Posted on the 03 April 2012 by Periscope @periscopepost
World Happiness Report: Denmark leads the world in the happiness stakes

The Killing II

In news that may surprise fans of dark Danish crime drama The Killing, Denmark is the happiest country in the world, according to a new report. Far from being a nation of tortured jumper-wearing detectives and inventive serial killers, Denmark is a veritable hotbed of wellbeing and satisfaction. The news comes at a time of growing global enthusiasm for all things Dansk, with the popularity of TV dramas The Killing and Borgen, surging sales for Danish crime fiction and Danish interiors in ascendance.

The World Happiness Report was released ahead of a UN conference led by Bhutan to explore the relationship between happiness and economic prosperity. The tiny Himalayan nation uses a Gross Happiness Index alongside economic indices to measure prosperity, and is asking other world nations to consider the role of happiness in public policy.

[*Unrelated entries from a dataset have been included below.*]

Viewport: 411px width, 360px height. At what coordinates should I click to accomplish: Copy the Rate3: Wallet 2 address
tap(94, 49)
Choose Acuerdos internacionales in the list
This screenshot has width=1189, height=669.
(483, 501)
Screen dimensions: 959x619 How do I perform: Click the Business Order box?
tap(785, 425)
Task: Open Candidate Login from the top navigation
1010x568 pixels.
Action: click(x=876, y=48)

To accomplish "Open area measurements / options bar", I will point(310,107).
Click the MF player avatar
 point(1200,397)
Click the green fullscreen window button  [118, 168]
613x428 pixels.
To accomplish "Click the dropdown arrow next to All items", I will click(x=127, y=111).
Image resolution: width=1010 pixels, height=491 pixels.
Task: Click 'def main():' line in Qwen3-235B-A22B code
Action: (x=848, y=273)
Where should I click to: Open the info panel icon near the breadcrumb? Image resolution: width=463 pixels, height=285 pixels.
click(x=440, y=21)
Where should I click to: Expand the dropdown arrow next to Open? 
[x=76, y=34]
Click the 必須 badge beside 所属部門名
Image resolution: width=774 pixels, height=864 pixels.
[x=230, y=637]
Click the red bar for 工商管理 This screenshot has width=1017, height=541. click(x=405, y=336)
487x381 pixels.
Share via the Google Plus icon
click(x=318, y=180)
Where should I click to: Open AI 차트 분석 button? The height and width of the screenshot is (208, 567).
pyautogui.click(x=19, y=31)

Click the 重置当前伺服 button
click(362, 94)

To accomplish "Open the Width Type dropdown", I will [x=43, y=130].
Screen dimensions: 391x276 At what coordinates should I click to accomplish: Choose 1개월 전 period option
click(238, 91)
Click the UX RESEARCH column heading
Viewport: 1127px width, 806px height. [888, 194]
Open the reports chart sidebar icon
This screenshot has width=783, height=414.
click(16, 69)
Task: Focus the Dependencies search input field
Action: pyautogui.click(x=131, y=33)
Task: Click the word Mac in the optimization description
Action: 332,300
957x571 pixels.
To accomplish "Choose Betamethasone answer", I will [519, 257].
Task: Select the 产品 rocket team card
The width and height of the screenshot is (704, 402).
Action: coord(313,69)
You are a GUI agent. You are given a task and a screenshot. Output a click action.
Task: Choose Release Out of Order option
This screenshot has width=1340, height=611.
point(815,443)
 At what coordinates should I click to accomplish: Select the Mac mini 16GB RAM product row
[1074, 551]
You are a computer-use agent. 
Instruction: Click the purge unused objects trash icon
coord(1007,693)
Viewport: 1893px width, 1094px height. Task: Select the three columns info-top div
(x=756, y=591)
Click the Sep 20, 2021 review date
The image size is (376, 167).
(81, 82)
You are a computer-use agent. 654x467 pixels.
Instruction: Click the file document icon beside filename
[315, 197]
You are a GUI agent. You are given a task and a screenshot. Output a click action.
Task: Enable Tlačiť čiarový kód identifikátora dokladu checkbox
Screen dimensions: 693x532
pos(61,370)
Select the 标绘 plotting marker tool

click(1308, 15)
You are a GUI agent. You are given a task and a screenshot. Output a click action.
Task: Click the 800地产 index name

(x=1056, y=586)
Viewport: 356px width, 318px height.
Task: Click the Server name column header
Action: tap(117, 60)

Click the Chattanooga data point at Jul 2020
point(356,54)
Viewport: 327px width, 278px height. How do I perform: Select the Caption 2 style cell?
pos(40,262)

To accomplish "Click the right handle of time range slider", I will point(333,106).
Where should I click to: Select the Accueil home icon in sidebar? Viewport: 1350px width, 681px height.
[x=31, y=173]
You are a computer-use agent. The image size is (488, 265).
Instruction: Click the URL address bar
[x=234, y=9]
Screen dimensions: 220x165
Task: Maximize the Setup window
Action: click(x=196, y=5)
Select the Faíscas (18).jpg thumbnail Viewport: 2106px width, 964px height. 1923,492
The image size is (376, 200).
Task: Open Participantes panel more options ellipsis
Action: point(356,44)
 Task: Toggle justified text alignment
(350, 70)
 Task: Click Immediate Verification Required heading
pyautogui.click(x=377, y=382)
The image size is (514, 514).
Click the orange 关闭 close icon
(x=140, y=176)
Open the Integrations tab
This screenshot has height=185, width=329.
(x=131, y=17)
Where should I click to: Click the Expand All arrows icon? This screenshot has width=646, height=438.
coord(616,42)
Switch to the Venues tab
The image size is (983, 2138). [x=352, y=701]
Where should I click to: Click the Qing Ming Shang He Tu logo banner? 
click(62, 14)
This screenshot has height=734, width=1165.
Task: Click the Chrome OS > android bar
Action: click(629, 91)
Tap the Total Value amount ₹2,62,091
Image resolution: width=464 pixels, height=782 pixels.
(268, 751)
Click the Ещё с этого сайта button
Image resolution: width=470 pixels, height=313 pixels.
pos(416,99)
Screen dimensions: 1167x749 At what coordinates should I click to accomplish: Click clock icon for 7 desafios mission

UK Prime Minister David Cameron will be watching with interest: in 2010, the PM announced the launch of a new “wellbeing index” to measure the British public’s happiness in new ways.

Health versus wealth? “As the report shows, the richest countries are a lot happier than the poorest. The four happiest are all in Northern Europe (Denmark, Norway, Finland and the Netherlands) and the four least happy are in Sub-Saharan Africa,” wrote report editor John Helliwell at The Huffington Post. “But income is only one among many factors that explain the variation in happiness among people.” Other key factors include lack of government corruption, the employment rate, and mental and physical health.

Happiness matters. The report shows that “rich countries awash with wealth have a lot to learn from Bhutan, which is admired not for its gross domestic product but for its gross national happiness index,” wrote Sarah Boseley on a Guardian blog, pointing to UK plans to start measuring wellbeing.

“Happiness seems far too subjective, too vague, to serve as a touchstone for a nation’s goals, much less its policy content. That indeed has been the traditional view. Yet the evidence is changing this view rapidly,” said the World Happiness Report.

Leave our happiness alone. But Cameron’s plans to gauge public happiness came under fire in January with the publication of a report from the Institute of Economic Affairs, which branded the venture “short-term, transient and shallow.”